5 Benefits of a Global Strategy
Spreading out operations into multiple countries can help take
your business to the next level. Keep these five benefits in
mind when considering whether or not to pursue a global
marketing strategy:
1. Better brand awareness: Global brands garner far more
recognition than merely domestic ones simply by virtue of their
international scope. When a company begins to distribute its
products in different countries—either through subsidiaries or
its own stores—it starts to build brand awareness elsewhere in
the world, rather than only in its homeland.
2. Greater access to resources: As an international business
shores up its global presence, it gains access to resources from
each new country in which it starts to operate. In other words,
you’ll have a far easier time reaping all the potential benefits
of the global market once you start spreading your business’
operations and distribution to different parts of the globe.
3. Improved flexibility: Global scaling diversifies both the
supply chain and value chain for a business, leading to a
greater amount of flexibility and potential to withstand
downturns. If you operate out of many different countries, one
can serve as a backstop if you start to see problems arising
within another market.
4. Increased revenue: Entering new markets in different
countries can bring in far more revenue than operating solely in
a domestic market. As businesses take initiative to distribute
product offerings in multiple areas of the world, more consumers
have the option to purchase these goods, thus raising the
businesses’ revenue levels.
5. Lower costs: Global companies generally have more efficient,
effective, and inexpensive economies of scale and economies of
scope. As a company reaches out into different parts of the
world, it gains access to lower-priced markets for both labor
and materials. This then allows the globally minded company to
pass on these lower costs to consumers as well.
3 Types of Global Strategy
Global strategy manifests itself in different ways for different
companies. Here are just three global business strategies worth
considering:
1. International strategy: In this business model, international
companies might sell or buy goods in different markets (or
countries) occasionally, but the focus remains on keeping most
operations and sales internal.
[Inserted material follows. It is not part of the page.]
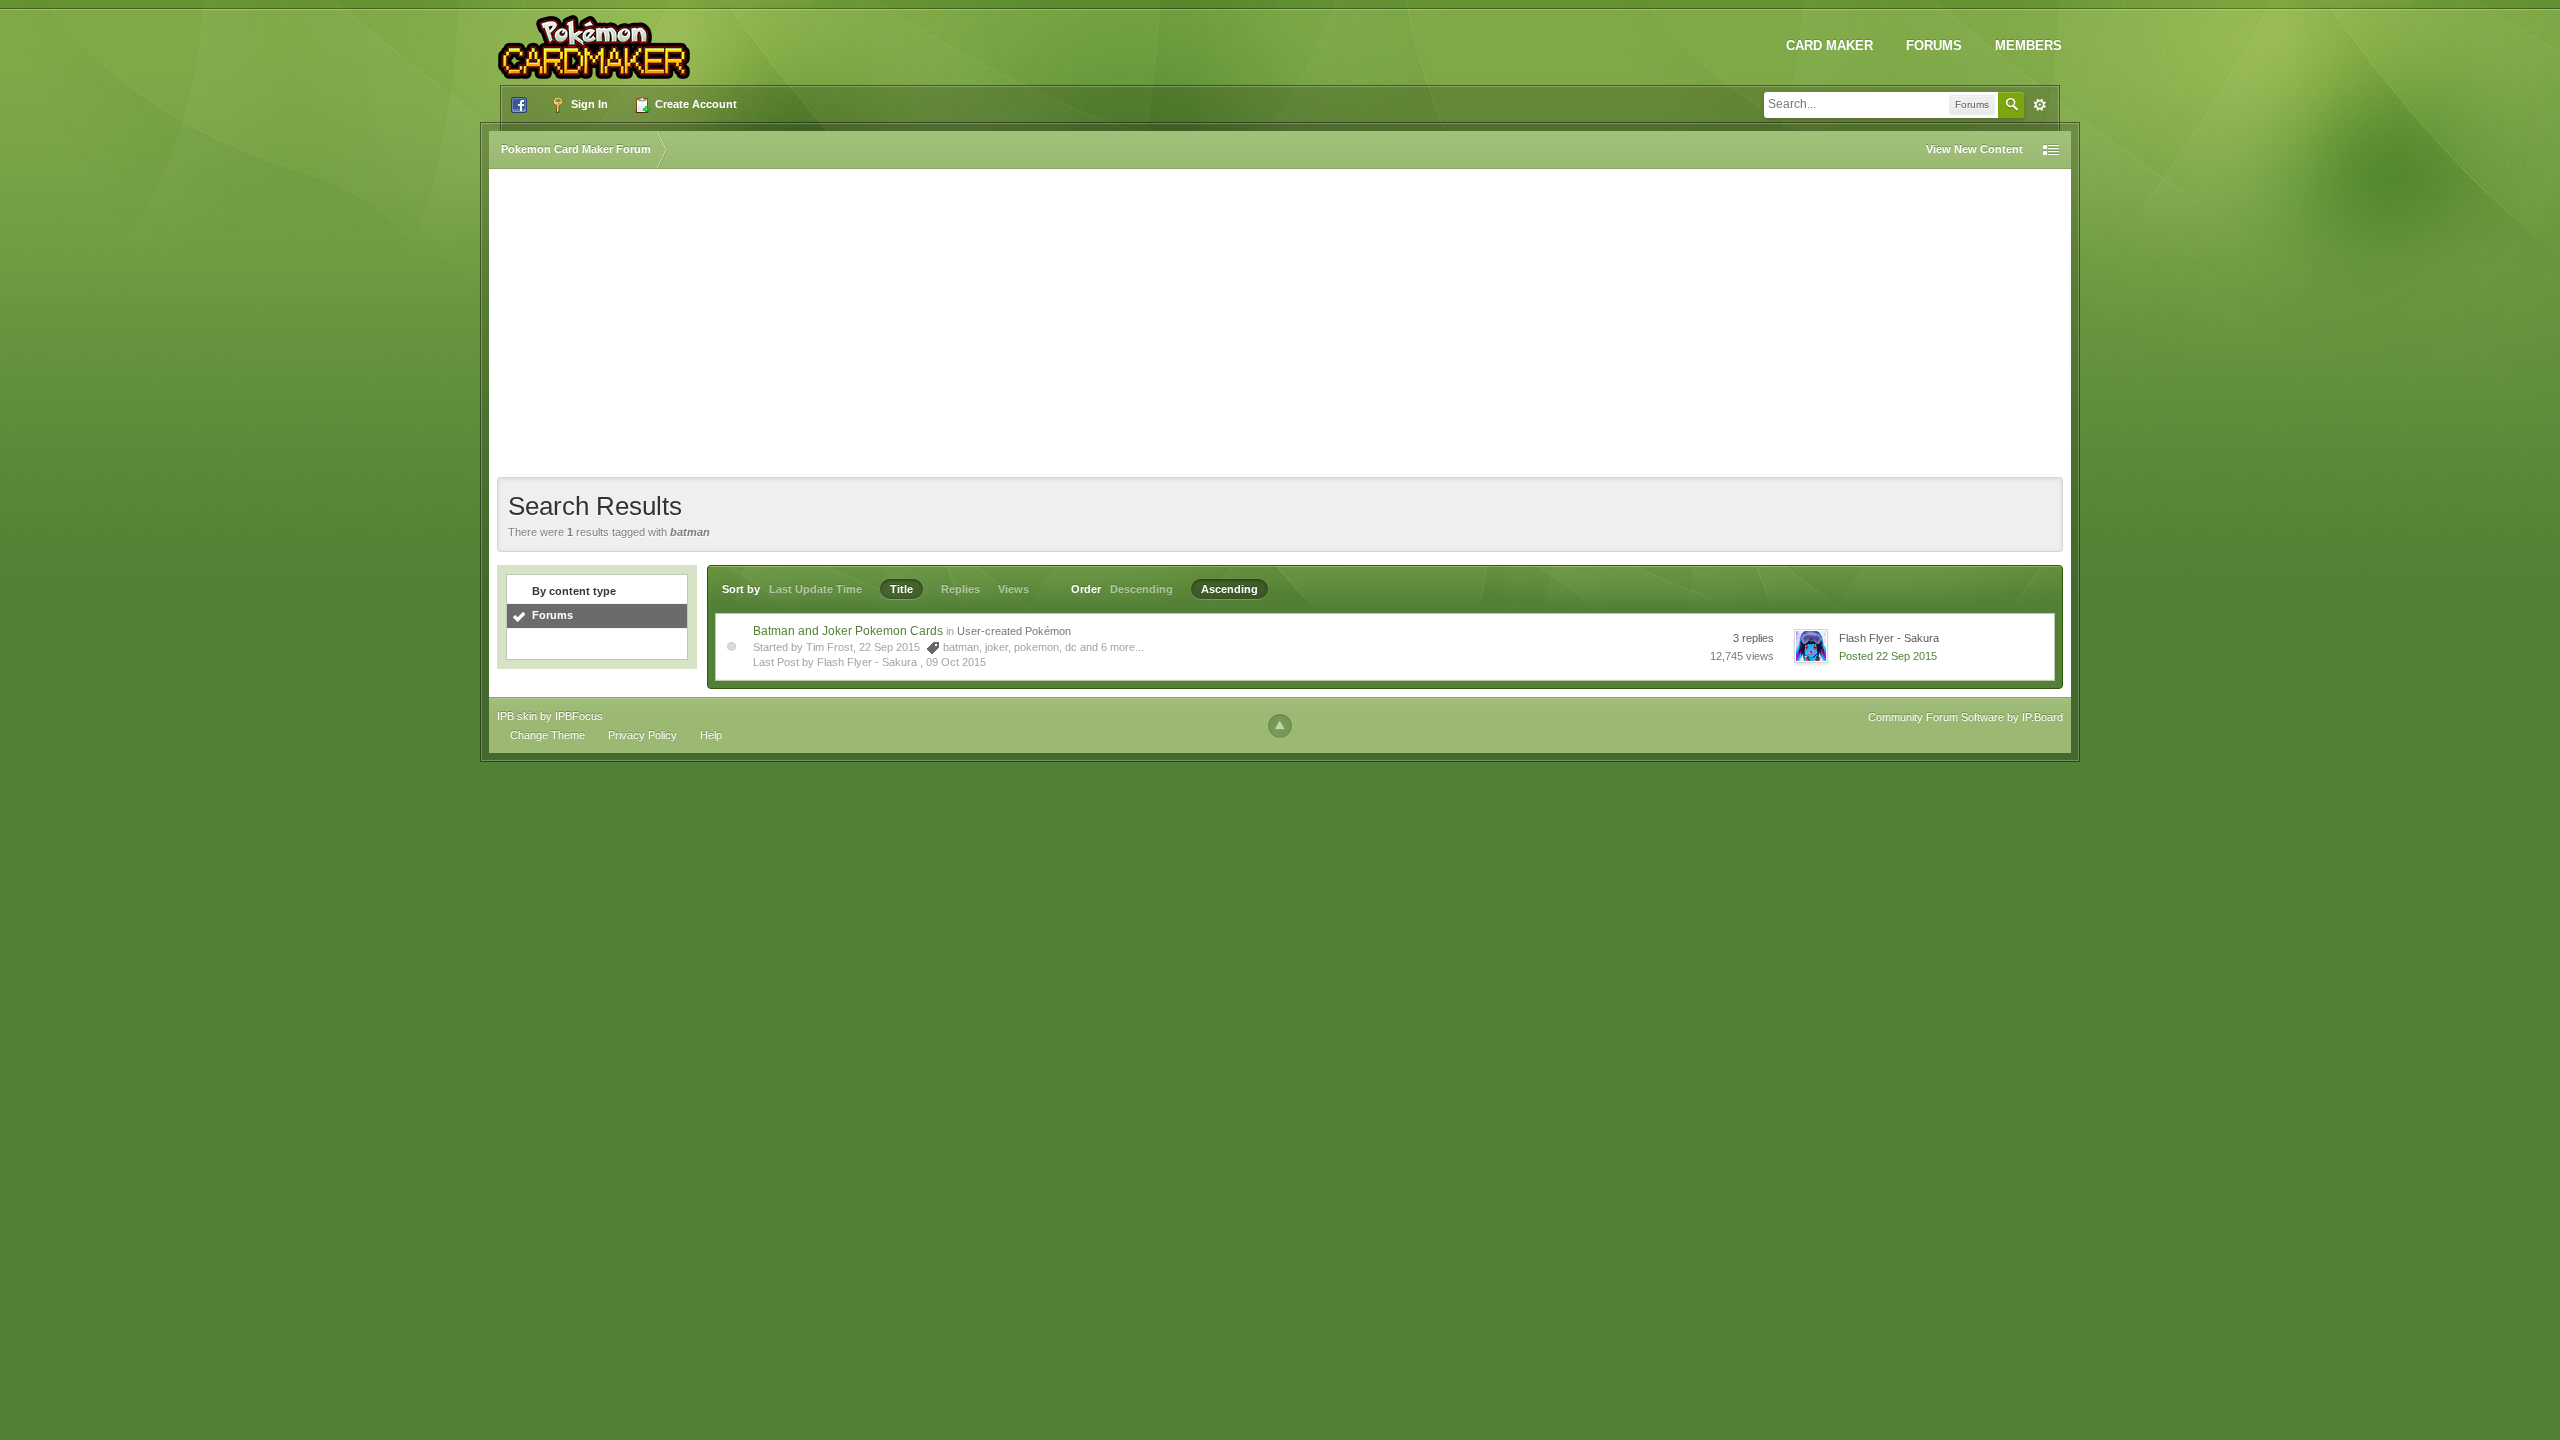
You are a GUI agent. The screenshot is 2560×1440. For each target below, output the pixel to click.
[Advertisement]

This allows businesses to remain
dedicated to the home market while still reaping some of the
benefits of globalization.
2. Multinational strategy: If a business tailors its products
uniquely to different countries, odds are good it’s pursuing a
multinational or multidomestic strategy. Multinational companies
take the needs and desires of local markets very seriously,
developing distinct products and services for each rather than
offering one standardized good for them all.
3. Standardization strategy: When companies pursue a
standardization strategy, they branch out into foreign markets
by offering the same standardized goods and services rather than
developing unique products for each country. A standardization
strategy forgoes the local responsiveness inherent in the
multinational approach to benefit from a more concrete and
scalable form of strategic management.